ROWS -
————————

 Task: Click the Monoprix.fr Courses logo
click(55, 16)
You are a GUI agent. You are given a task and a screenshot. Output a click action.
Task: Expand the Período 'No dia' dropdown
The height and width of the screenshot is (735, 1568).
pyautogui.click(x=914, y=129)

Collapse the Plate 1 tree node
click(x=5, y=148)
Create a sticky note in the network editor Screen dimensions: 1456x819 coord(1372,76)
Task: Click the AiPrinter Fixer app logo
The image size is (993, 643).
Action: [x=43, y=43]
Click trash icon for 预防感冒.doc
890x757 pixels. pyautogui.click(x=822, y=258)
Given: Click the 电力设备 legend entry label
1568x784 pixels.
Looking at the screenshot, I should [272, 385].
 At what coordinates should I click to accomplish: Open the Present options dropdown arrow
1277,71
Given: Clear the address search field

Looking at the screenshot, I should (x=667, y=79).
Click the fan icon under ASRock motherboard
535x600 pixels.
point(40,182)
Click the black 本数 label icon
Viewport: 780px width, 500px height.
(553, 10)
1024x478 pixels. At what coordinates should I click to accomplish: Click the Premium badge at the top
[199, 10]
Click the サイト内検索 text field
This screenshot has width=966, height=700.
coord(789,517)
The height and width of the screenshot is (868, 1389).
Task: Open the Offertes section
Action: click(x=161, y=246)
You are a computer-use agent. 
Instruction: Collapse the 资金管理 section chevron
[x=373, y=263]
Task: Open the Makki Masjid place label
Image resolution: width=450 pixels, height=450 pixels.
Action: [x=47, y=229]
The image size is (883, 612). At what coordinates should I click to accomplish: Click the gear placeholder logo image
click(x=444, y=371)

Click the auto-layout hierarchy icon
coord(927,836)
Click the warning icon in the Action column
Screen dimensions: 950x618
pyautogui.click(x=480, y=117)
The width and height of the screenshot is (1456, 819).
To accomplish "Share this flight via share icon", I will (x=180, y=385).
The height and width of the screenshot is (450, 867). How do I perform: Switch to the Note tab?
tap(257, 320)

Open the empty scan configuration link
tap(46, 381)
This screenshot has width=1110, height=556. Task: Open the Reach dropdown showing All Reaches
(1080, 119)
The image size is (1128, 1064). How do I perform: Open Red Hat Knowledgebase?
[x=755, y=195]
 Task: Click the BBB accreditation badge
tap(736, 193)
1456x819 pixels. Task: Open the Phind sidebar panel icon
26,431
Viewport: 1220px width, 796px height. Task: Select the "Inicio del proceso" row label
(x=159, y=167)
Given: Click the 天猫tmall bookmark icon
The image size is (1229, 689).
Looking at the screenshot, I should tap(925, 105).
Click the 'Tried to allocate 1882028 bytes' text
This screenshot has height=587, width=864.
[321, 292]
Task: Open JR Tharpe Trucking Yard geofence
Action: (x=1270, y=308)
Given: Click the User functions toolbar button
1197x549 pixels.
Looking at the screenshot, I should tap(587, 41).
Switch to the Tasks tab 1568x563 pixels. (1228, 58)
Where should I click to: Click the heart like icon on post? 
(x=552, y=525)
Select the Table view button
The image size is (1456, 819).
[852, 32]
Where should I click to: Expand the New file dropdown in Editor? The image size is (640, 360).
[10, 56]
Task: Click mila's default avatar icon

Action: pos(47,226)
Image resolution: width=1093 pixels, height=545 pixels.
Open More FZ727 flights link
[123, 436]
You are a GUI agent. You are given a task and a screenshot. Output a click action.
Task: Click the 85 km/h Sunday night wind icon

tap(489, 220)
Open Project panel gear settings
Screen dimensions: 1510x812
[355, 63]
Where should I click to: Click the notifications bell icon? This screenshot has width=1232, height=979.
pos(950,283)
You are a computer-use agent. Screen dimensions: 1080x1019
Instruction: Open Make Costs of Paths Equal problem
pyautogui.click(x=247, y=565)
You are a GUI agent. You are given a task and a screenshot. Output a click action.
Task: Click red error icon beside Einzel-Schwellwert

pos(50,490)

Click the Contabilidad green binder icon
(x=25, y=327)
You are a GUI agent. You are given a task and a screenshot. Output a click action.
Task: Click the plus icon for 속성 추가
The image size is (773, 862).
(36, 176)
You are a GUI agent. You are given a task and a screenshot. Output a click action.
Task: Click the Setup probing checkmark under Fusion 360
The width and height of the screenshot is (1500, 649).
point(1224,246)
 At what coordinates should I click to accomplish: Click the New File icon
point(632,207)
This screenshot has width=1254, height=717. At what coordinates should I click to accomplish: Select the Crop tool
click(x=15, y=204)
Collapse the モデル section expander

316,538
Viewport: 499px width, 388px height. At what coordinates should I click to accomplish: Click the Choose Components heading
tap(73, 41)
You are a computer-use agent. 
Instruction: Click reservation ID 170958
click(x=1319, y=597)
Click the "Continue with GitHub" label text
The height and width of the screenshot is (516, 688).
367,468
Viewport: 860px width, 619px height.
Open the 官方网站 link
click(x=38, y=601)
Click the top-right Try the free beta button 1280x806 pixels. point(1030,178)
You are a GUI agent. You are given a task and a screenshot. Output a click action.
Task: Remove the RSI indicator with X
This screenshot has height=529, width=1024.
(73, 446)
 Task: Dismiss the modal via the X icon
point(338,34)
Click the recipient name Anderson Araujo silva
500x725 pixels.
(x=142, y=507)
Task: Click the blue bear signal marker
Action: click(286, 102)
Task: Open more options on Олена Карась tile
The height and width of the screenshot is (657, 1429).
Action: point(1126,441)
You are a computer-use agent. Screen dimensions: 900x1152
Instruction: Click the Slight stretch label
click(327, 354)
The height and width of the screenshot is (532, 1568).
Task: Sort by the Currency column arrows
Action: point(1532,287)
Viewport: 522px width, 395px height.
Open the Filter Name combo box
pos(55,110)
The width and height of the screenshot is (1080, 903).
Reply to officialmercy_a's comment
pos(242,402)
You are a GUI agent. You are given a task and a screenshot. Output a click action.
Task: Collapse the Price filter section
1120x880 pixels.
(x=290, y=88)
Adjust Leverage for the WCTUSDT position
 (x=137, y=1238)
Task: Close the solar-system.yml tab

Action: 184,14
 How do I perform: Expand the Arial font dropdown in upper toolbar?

————————

EXERCISE REQUIREMENTS -
Copy the lines above word for word, keeping each one exactly as it appears.

ANSWER TO THE PROBLEM -
 Task: Click the Monoprix.fr Courses logo
click(55, 16)
You are a GUI agent. You are given a task and a screenshot. Output a click action.
Task: Expand the Período 'No dia' dropdown
The height and width of the screenshot is (735, 1568).
pyautogui.click(x=914, y=129)

Collapse the Plate 1 tree node
click(x=5, y=148)
Create a sticky note in the network editor Screen dimensions: 1456x819 coord(1372,76)
Task: Click the AiPrinter Fixer app logo
The image size is (993, 643).
Action: [x=43, y=43]
Click trash icon for 预防感冒.doc
890x757 pixels. pyautogui.click(x=822, y=258)
Given: Click the 电力设备 legend entry label
1568x784 pixels.
Looking at the screenshot, I should [272, 385].
 At what coordinates should I click to accomplish: Open the Present options dropdown arrow
1277,71
Given: Clear the address search field

Looking at the screenshot, I should (x=667, y=79).
Click the fan icon under ASRock motherboard
535x600 pixels.
point(40,182)
Click the black 本数 label icon
Viewport: 780px width, 500px height.
(553, 10)
1024x478 pixels. At what coordinates should I click to accomplish: Click the Premium badge at the top
[199, 10]
Click the サイト内検索 text field
This screenshot has width=966, height=700.
coord(789,517)
The height and width of the screenshot is (868, 1389).
Task: Open the Offertes section
Action: click(x=161, y=246)
You are a computer-use agent. 
Instruction: Collapse the 资金管理 section chevron
[x=373, y=263]
Task: Open the Makki Masjid place label
Image resolution: width=450 pixels, height=450 pixels.
Action: [x=47, y=229]
The image size is (883, 612). At what coordinates should I click to accomplish: Click the gear placeholder logo image
click(x=444, y=371)

Click the auto-layout hierarchy icon
coord(927,836)
Click the warning icon in the Action column
Screen dimensions: 950x618
pyautogui.click(x=480, y=117)
The width and height of the screenshot is (1456, 819).
To accomplish "Share this flight via share icon", I will (x=180, y=385).
The height and width of the screenshot is (450, 867). How do I perform: Switch to the Note tab?
tap(257, 320)

Open the empty scan configuration link
tap(46, 381)
This screenshot has width=1110, height=556. Task: Open the Reach dropdown showing All Reaches
(1080, 119)
The image size is (1128, 1064). How do I perform: Open Red Hat Knowledgebase?
[x=755, y=195]
 Task: Click the BBB accreditation badge
tap(736, 193)
1456x819 pixels. Task: Open the Phind sidebar panel icon
26,431
Viewport: 1220px width, 796px height. Task: Select the "Inicio del proceso" row label
(x=159, y=167)
Given: Click the 天猫tmall bookmark icon
The image size is (1229, 689).
Looking at the screenshot, I should tap(925, 105).
Click the 'Tried to allocate 1882028 bytes' text
This screenshot has height=587, width=864.
[321, 292]
Task: Open JR Tharpe Trucking Yard geofence
Action: (x=1270, y=308)
Given: Click the User functions toolbar button
1197x549 pixels.
Looking at the screenshot, I should tap(587, 41).
Switch to the Tasks tab 1568x563 pixels. (1228, 58)
Where should I click to: Click the heart like icon on post? 
(x=552, y=525)
Select the Table view button
The image size is (1456, 819).
[852, 32]
Where should I click to: Expand the New file dropdown in Editor? The image size is (640, 360).
[10, 56]
Task: Click mila's default avatar icon

Action: pos(47,226)
Image resolution: width=1093 pixels, height=545 pixels.
Open More FZ727 flights link
[123, 436]
You are a GUI agent. You are given a task and a screenshot. Output a click action.
Task: Click the 85 km/h Sunday night wind icon

tap(489, 220)
Open Project panel gear settings
Screen dimensions: 1510x812
[355, 63]
Where should I click to: Click the notifications bell icon? This screenshot has width=1232, height=979.
pos(950,283)
You are a computer-use agent. Screen dimensions: 1080x1019
Instruction: Open Make Costs of Paths Equal problem
pyautogui.click(x=247, y=565)
You are a GUI agent. You are given a task and a screenshot. Output a click action.
Task: Click red error icon beside Einzel-Schwellwert

pos(50,490)

Click the Contabilidad green binder icon
(x=25, y=327)
You are a GUI agent. You are given a task and a screenshot. Output a click action.
Task: Click the plus icon for 속성 추가
The image size is (773, 862).
(36, 176)
You are a GUI agent. You are given a task and a screenshot. Output a click action.
Task: Click the Setup probing checkmark under Fusion 360
The width and height of the screenshot is (1500, 649).
point(1224,246)
 At what coordinates should I click to accomplish: Click the New File icon
point(632,207)
This screenshot has width=1254, height=717. At what coordinates should I click to accomplish: Select the Crop tool
click(x=15, y=204)
Collapse the モデル section expander

316,538
Viewport: 499px width, 388px height. At what coordinates should I click to accomplish: Click the Choose Components heading
tap(73, 41)
You are a computer-use agent. 
Instruction: Click reservation ID 170958
click(x=1319, y=597)
Click the "Continue with GitHub" label text
The height and width of the screenshot is (516, 688).
367,468
Viewport: 860px width, 619px height.
Open the 官方网站 link
click(x=38, y=601)
Click the top-right Try the free beta button 1280x806 pixels. point(1030,178)
You are a GUI agent. You are given a task and a screenshot. Output a click action.
Task: Remove the RSI indicator with X
This screenshot has height=529, width=1024.
(73, 446)
 Task: Dismiss the modal via the X icon
point(338,34)
Click the recipient name Anderson Araujo silva
500x725 pixels.
(x=142, y=507)
Task: Click the blue bear signal marker
Action: click(286, 102)
Task: Open more options on Олена Карась tile
The height and width of the screenshot is (657, 1429).
Action: point(1126,441)
You are a computer-use agent. Screen dimensions: 900x1152
Instruction: Click the Slight stretch label
click(327, 354)
The height and width of the screenshot is (532, 1568).
Task: Sort by the Currency column arrows
Action: point(1532,287)
Viewport: 522px width, 395px height.
Open the Filter Name combo box
pos(55,110)
The width and height of the screenshot is (1080, 903).
Reply to officialmercy_a's comment
pos(242,402)
You are a GUI agent. You are given a task and a screenshot. Output a click action.
Task: Collapse the Price filter section
1120x880 pixels.
(x=290, y=88)
Adjust Leverage for the WCTUSDT position
 (x=137, y=1238)
Task: Close the solar-system.yml tab

Action: 184,14
 How do I perform: Expand the Arial font dropdown in upper toolbar?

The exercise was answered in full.